Exhibit A: the Opioid Overdose Summit in 2015, hosted by the U-M Injury Prevention Center, which assembled folks around the community and started important conversations surrounding the growing epidemic. The University also participated in the 2018 Opioid Abuse & Heroin Overdose Solutions Summit, where various doctors and residents presented on their specialties within the field. We have invaluable tools manufactured by our medical professionals and students, including the Michigan-made Opioid Prescribing Recommendations for Surgery. The website, of use to all patients in any hospital, provides new, lower recommended dosages of different painkillers for different surgeries and procedures. “(W)hen patients are prescribed fewer pills, they consume fewer pills with no changes in pain or satisfaction scores,” the site reads. The suggestions were developed by Michigan OPEN, or the Opioid Prescribing Engagement Network, which was established in 2016 with support from the Institute for Healthcare Policy and Innovation at the University of Michigan. Using patient-reported data, researchers found that previous recommended dosages swamp patients by meeting and oftentimes exceeding self-reported use, as discussed on the website.

 

Ernst explained to me yet another feature of our health system that fortifies proper prescribing efforts: changes implemented to the prescribing functionality of the common electronic health record system shared between UHS and the academic medical center.
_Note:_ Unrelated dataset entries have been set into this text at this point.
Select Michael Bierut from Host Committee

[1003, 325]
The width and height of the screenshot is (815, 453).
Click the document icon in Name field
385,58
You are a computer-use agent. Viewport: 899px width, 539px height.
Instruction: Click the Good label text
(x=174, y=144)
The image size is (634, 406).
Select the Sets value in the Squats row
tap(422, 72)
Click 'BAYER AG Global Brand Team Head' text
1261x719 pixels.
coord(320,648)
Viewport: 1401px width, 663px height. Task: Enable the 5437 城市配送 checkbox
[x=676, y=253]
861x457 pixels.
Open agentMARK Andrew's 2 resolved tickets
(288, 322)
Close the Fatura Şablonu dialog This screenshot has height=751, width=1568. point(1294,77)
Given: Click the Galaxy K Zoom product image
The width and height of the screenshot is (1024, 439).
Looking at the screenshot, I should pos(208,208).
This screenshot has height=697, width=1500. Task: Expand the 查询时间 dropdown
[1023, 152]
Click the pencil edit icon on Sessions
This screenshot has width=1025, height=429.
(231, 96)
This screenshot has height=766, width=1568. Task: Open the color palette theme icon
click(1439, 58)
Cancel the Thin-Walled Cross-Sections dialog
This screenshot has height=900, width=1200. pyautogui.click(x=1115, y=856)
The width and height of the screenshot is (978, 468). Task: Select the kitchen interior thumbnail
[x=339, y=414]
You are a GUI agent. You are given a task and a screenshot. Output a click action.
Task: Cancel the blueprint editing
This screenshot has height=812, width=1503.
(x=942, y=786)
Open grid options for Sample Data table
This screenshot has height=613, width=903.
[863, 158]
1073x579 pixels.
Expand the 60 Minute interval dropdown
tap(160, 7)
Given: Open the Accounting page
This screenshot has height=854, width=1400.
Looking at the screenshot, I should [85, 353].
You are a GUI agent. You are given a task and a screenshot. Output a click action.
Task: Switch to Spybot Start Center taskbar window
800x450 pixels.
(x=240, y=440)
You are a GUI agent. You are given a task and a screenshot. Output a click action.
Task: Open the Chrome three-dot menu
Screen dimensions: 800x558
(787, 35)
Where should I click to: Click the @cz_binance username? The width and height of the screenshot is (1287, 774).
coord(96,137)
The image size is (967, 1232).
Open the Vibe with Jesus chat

The advantages of those changes, rolled out just over the past few months, include a “single-click sign-on to the Michigan Automated Prescription System which provides for review by the prescriber a detailed report of all previously filled controlled substance prescriptions by that patient,” Ernst explained. “… No prescriptions for controlled substances, new or renewal, can be completed now without the provider first attesting to the fact that the MAPS report has been reviewed.” In addition to this detailed list, information packets that outline risks of overdose and dependence are now automatically provided for patients filling new prescriptions. Additionally, “for acute pain, the duration of prescribed opioids is limited to a maximum of seven days in order to prevent the occurrence of leaving unused pills,” Ernst said. Together, these novel features are paving the way for other medical centers to counter the norm and make new rules.

 

So what is it that keeps campuses from misusing? I believe it’s the McCabes, the Injury Prevention Centers, the thought-provoking summits and recommendations, and the consequential organizations that marshal vast troops of affiliates to exchange ideas and confront community issues head-on. I believe we fortunately live in a community where these influences are within reach.

 

 

So what is it that keeps campuses from misusing? I believe it’s the McCabes, the Injury Prevention Centers, the thought-provoking summits and recommendations, and the consequential organizations that marshal vast troops of affiliates to exchange ideas and confront community issues head-on. I believe we fortunately live in a community where these influences are within reach.